OIG also considers other areas based on COSO’s updated Enterprise Risk Management—Integrated Framework, including:
- governance and culture
- strategy and objective setting
- review and revision of practices to enhance entity performance
- information, communication, and reporting.
To assess the severity of identified risks, OIG generally evaluates the likelihood of a risk occurring and the potential impact or result of the risk. For example, rapid growth in program authority or spending may signal a greater likelihood of fraud, waste, or abuse. The number of beneficiaries affected by the rapid growth may be an indicator of impact. Risks may be categorized in a variety of ways.
For example, the tool OIG developed to manage reported recommendations uses strategic, financial, informational, operational, and compliance risks to assist in evaluating the potential impact. An audit ranked as high risk may be the target for a follow-up audit to ensure management has taken corrective action.

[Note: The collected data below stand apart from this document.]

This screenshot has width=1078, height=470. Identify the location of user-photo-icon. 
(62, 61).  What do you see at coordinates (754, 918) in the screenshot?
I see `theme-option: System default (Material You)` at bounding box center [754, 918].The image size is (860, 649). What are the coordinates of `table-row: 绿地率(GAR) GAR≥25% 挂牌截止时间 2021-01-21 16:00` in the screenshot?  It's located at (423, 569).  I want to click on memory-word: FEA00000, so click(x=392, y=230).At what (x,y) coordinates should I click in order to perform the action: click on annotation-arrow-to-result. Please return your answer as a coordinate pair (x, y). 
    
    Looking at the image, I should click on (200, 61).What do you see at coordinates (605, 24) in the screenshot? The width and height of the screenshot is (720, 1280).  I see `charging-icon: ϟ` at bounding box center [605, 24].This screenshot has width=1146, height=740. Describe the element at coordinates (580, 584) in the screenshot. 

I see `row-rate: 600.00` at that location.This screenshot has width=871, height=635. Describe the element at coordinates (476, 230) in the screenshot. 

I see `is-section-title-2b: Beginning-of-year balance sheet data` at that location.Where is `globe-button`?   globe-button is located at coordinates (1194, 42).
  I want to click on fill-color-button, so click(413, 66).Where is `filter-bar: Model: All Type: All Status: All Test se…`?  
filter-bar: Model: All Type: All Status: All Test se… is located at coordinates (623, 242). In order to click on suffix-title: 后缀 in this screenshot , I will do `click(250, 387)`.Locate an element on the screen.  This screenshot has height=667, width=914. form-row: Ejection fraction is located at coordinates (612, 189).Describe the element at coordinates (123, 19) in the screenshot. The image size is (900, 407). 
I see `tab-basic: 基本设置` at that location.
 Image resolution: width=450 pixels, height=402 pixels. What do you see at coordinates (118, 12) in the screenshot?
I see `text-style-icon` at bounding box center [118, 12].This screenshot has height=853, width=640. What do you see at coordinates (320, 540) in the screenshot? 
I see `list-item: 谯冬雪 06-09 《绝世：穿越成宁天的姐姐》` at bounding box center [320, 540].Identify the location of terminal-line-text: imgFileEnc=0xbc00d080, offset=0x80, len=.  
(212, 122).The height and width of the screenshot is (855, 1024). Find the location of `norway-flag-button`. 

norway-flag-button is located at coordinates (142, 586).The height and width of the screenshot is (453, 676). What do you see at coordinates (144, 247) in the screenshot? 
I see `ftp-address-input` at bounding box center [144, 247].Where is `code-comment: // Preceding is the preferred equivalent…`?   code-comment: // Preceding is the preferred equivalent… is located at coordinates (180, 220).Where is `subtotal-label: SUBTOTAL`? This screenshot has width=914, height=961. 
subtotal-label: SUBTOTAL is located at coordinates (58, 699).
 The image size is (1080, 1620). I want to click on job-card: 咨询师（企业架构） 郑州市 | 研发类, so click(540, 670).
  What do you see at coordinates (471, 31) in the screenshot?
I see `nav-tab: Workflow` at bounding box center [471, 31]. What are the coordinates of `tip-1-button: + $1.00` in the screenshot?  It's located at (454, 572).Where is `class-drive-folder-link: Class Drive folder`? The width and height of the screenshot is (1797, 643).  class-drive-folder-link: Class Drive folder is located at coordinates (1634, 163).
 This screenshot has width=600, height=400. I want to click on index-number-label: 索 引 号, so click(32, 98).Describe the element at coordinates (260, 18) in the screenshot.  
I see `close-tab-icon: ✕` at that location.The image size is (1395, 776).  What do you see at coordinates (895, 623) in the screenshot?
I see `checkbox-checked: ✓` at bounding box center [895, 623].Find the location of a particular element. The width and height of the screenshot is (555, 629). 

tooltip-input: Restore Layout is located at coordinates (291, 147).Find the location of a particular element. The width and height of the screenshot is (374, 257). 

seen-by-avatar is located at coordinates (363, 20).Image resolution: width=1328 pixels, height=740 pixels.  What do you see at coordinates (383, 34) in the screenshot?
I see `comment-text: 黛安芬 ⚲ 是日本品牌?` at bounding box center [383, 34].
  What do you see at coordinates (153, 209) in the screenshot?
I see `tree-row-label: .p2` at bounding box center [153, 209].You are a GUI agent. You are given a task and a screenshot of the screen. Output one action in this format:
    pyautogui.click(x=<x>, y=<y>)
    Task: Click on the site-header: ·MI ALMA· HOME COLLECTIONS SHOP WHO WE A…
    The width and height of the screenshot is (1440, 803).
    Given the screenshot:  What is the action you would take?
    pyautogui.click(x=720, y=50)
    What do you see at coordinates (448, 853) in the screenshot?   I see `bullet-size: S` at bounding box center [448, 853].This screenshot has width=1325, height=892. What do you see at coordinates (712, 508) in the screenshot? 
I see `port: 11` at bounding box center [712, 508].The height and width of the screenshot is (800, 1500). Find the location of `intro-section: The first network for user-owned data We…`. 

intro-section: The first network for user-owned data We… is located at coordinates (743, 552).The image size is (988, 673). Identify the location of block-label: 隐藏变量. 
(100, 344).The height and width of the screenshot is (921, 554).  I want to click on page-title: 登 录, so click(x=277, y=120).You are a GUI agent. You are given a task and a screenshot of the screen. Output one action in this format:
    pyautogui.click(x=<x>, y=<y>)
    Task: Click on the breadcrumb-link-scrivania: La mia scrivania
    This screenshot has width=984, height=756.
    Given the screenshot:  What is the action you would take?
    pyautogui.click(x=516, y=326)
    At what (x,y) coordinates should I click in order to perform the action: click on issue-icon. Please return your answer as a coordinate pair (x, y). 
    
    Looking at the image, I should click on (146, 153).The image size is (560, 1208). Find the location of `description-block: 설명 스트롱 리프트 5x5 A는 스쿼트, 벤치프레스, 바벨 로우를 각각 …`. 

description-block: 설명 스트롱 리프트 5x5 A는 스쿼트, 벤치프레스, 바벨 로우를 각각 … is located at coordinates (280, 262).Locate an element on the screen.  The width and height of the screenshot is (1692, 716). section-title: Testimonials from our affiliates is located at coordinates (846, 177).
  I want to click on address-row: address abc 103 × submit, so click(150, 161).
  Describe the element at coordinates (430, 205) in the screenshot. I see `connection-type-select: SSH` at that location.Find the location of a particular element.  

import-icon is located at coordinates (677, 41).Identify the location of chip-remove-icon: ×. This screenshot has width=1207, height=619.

An analysis of the high-risk recommendations for an HHS agency or program may lead the OIG to new audit areas. To focus the Department’s attention on the most pressing issues, each year OIG identifies the top management and performance challenges facing the Department. These challenges can affect one or many HHS programs and cover a range of critical HHS responsibilities that include delivering quality services and benefits, exercising sound fiscal management, safeguarding public health and safety, and enhancing cybersecurity. Ensuring program integrity in Medicare remains a top management challenge for HHS.
In conclusion, Ms. Jarmon said the OIG will continue to develop and use cutting-edge tools and technology to provide Medicare oversight that prevents and detects fraud, waste, and abuse, and take appropriate action when they occur. Specifically, OIG will continue to perform audits and evaluations aimed at recommending improvements to the Medicare Program and reducing improper payments. By leveraging advanced data analytic techniques and using risk assessments in their work planning, OIG will detect potential vulnerabilities and fraud early and better target their resources to those areas and individuals most in need of oversight. Finally, OIG will continue to focus on the principle of enforcement, holding accountable those who commit fraud and building on successes such as the takedown that occurred in late June.